I am trying to apply the Poisson limit theorem for a random variable that is

$\operatorname{Bin}(2^n,(1-\exp(-a/2^n))$- distributed. This means I have to calculate $\lim\limits_{n \rightarrow \infty}$ $2^n(1-\exp(-a/2^n))$ for some $a>0$ but have no idea how to do this.

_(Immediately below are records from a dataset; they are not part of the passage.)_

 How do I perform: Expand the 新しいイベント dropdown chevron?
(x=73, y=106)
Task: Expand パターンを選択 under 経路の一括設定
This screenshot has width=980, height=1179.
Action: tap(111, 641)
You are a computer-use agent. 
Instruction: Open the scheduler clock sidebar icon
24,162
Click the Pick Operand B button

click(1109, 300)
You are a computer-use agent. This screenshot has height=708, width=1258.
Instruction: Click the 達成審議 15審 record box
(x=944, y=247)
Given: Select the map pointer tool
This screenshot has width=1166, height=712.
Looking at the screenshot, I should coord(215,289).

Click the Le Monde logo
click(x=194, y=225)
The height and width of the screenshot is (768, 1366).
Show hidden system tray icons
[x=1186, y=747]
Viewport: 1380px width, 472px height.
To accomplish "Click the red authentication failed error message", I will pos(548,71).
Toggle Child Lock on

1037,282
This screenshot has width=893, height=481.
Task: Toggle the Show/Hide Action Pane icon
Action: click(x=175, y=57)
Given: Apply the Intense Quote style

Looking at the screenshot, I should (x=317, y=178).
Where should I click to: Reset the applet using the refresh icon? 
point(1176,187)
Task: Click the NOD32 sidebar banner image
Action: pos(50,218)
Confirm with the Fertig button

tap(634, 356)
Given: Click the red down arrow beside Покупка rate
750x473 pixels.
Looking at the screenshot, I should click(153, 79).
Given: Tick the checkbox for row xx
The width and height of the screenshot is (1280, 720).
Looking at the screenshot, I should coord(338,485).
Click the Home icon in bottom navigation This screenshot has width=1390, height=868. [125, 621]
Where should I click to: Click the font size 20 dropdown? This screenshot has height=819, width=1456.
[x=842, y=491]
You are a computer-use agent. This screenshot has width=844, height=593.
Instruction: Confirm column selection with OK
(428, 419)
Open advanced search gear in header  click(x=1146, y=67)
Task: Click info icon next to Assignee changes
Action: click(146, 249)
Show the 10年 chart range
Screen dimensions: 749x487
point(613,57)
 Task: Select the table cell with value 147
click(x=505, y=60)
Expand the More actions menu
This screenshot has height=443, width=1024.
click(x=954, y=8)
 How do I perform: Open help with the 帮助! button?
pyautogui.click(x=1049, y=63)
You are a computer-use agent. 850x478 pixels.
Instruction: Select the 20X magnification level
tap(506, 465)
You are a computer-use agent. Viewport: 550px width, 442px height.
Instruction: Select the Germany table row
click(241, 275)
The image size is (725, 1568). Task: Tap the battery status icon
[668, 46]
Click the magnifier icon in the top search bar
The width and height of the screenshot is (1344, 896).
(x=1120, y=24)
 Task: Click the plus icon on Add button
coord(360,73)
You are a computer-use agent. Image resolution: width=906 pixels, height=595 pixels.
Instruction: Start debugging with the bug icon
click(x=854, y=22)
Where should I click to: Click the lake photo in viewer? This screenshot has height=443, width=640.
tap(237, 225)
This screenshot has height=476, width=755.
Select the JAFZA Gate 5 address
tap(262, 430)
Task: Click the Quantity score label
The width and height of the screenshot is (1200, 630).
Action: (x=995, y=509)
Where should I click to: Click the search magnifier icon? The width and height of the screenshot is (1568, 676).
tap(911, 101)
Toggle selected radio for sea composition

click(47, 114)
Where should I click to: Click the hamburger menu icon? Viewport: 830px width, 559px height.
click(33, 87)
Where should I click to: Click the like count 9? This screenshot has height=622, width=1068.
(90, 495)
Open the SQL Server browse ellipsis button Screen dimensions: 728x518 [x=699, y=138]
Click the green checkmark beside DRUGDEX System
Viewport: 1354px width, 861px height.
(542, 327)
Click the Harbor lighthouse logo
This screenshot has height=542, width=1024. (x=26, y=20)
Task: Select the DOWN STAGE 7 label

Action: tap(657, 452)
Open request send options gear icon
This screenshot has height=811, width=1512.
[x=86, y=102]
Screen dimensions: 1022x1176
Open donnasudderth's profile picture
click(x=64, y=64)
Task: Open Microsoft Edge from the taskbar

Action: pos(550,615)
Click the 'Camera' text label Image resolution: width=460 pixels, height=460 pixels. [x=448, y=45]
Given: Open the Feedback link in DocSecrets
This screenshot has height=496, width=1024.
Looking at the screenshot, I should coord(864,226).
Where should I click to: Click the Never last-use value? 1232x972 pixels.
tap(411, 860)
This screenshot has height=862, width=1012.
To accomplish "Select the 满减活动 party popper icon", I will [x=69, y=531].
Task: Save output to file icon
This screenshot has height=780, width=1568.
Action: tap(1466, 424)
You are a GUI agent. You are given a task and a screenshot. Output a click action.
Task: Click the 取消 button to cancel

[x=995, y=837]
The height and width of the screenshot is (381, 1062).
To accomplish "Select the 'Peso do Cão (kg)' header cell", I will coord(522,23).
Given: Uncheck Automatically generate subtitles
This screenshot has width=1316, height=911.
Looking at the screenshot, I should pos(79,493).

The answer should be $\lim\limits_{n \rightarrow \infty}$ $2^n(1-\exp(-a/2^n))=a$ but even knowing this I can't come up with a proof.

Answer 1

Hint: Let $2^n=\dfrac1t$ and use L'Hospital rule $$\lim_{n\to\infty}2^n(1-\exp(-a/2^n))=\lim_{t\to0}\dfrac{1-e^{-at}}{t}=a$$

Answer 2

Recall that as $x=\frac a {2^n}\to 0$

$$e^x=1+x+o(x)$$

therefore

$$2^n\left(1-e^{-\frac a {2^n}}\right)=\frac a x\left(1-e^{-x}\right)=\frac a x\left(1-1+x+o(x)\right)=a+o(1)\to a$$

or by standard limit as $t \to 0 \quad \frac{e^t-1}{t}\to 1$

$$2^n\left(1-e^{-\frac a {2^n}}\right)=\frac a x\left(1-e^{-x}\right)=a\frac{1-e^{-x}}{x}=a\frac1{e^x}\frac{e^x-1}{x}\to a\cdot 1\cdot 1=a$$

Answer 3

Without invoking L'Hospital, it is well-known that $$1-\mathrm e^u\sim_0 -u,\quad\text{hence}\quad1-\mathrm e^{-\tfrac a{2^n}}\sim_{n\to\infty}\frac a{2^n},$$ so that in the end $$2^n\Bigl(1-\mathrm e^{-\tfrac a{2^n}}\Bigr)\sim_{n\to\infty}2^n\frac a{2^n}=a.$$